Cloud Offerings: AWS (Bonus)
Amazon Kinesis
The four main categories are:
- Kinesis Video Streams
- Kinesis Data Stream
- Kinesis Data Firehose
- Kinesis Data Analytics
(2)-(4) are fairly standard to use in Data Processing and we'll deep dive into those below.
Kinesis Data Stream
Kinesis Data Stream is an alternative to Kafka. It is essentially a message broker cluster that you can run your streaming and messaging services on.
Kinesis Data Firehose
The main purpose of firehose is basically to connect to your Kinesis Cluster, capture the data, and load it into durable storage service (for example, S3 or a database).
Kinesis Data Analytics
Up to now, with Kinesis Data Stream and Kinesis Data Firehose, we have pipes sending data from one point to another. Kinesis Data Analytics helps develop applications that contain logic to either query or transform your data when it arrives through Kinesis Data Stream or Kinesis Data Firehose.
You can use Kinesis Data Analytics in conjunction with the rest of the Kinesis ecosystem (and AWS would probably recommend that). But depending on your use case, you could technically use AWS Glue or Databricks to read from Kinesis and use the Spark Streaming API, whereas with Kinesis Data Analytics, it only supports Apache Flink and Beam using Flink Runners (Spark Streaming won't exist in the Kinesis service). If you really like Spark Streaming, it might be recommendable to pick another service that can connect to data streams.
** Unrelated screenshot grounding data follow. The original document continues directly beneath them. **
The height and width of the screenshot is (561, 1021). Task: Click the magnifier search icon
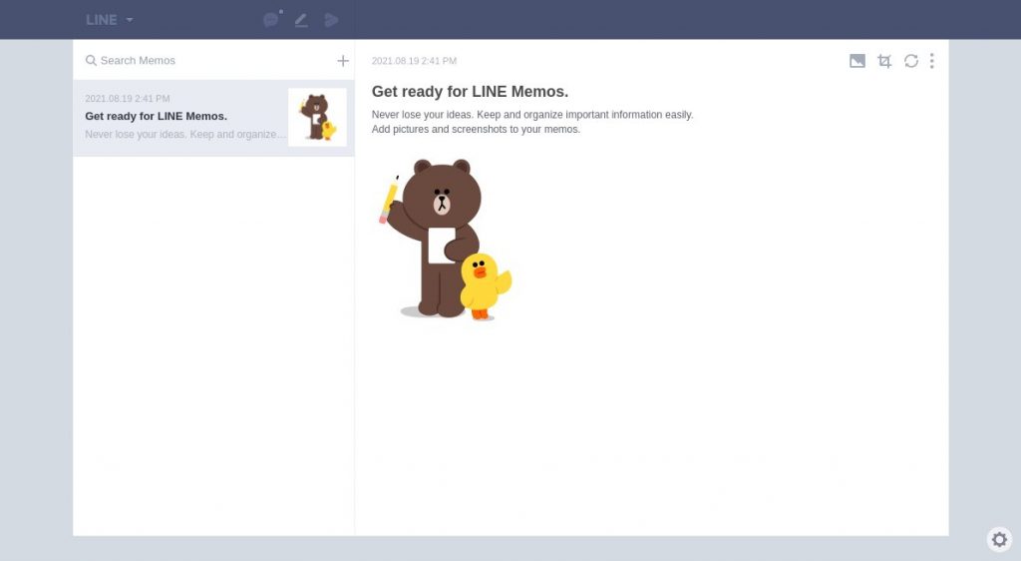(91, 61)
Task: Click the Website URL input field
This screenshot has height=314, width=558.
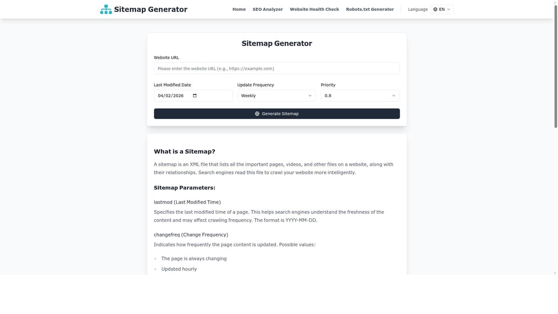Action: [277, 68]
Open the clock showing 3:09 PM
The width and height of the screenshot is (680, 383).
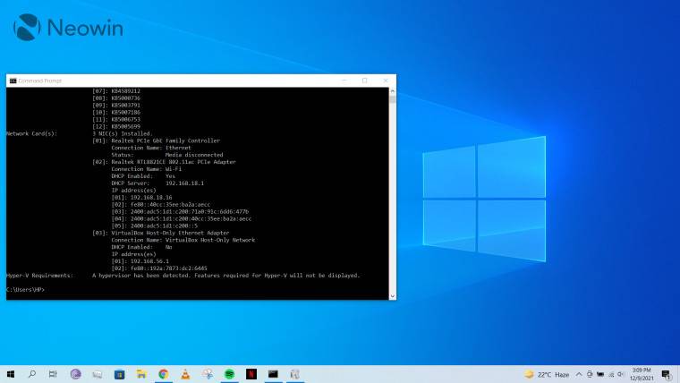pos(641,374)
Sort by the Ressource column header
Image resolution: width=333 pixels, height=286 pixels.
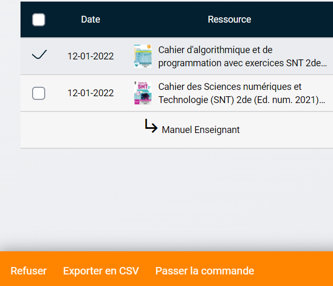229,19
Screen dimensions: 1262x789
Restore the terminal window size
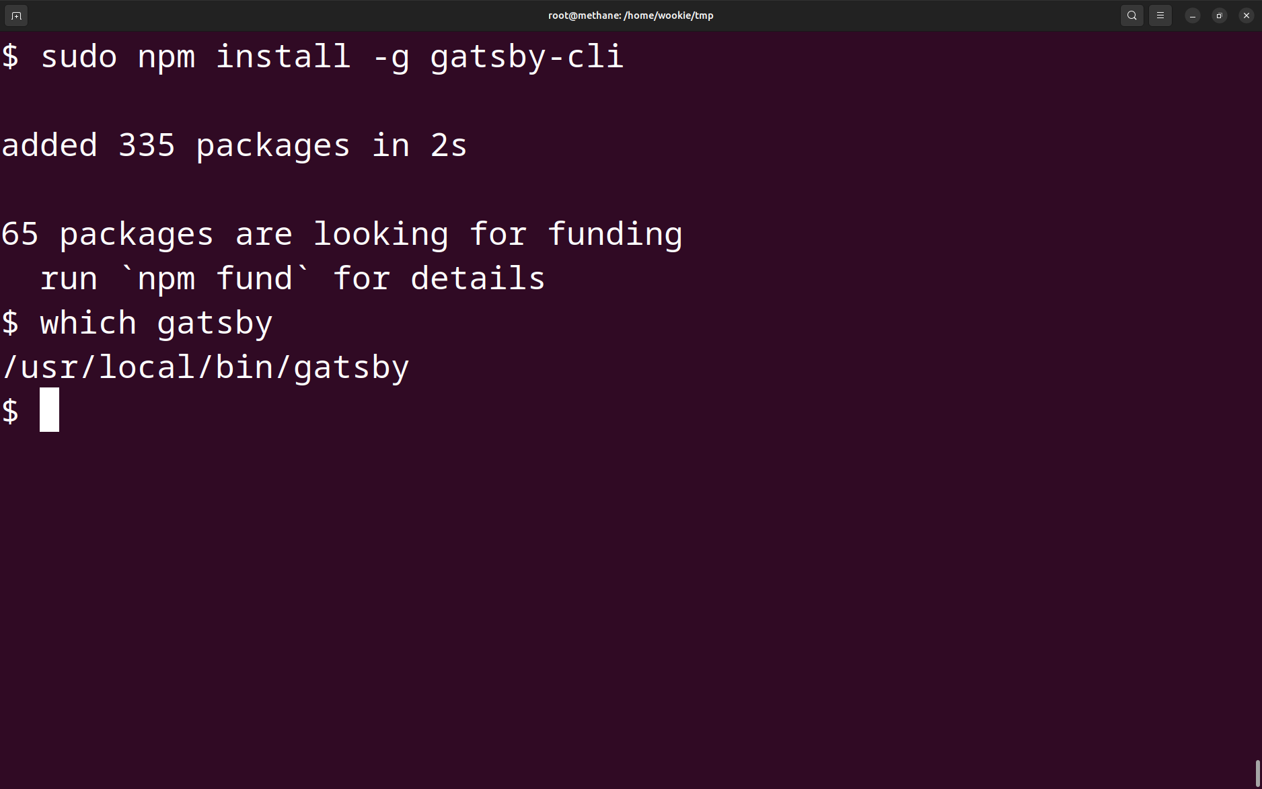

There are benefits to using Kinesis Data Analytics (and Apache Flink), It’s designed to address continuous processing of data and it's a specialised framework to deal with streaming analytics. With Kinesis Data Analytics, you won't have to set up your own Flink cluster and all of the infrastructure for distributed systems; you can basically specify the amount of throughput units or the amount of data. The workflow might simply be to: specify the capacity that you want for Kinesis Data Analytics, submit your Flink logic as a jar, and it’ll run it for you.
Reflection
Question: Why might you want to run a service such as Kinesis Data Analytics over building your own Kubernetes Cluster with Flink?
Maintenance overhead. It’s expensive and it could be painful to upgrade the version of Flink. Cloud offerings or other platforms might be more easily maintainable. An example of a platforms might be Ververica, which was developed by the creators of Flink. Simply create a job and you can submit, stop, or cancel it. Additionally, Kinesis handles the persistence of state - anything that needs some advanced data wrangling and advanced data processing will often need state. State needs to be managed very carefully (it can get really big and perhaps Kinesis will be a bit smarter than you when it comes to managing that state and making sure that your cluster didn’t blow up). Anything that is not bespoke to your application and business logic, try to offload that to infrastructure vendors or cloud services.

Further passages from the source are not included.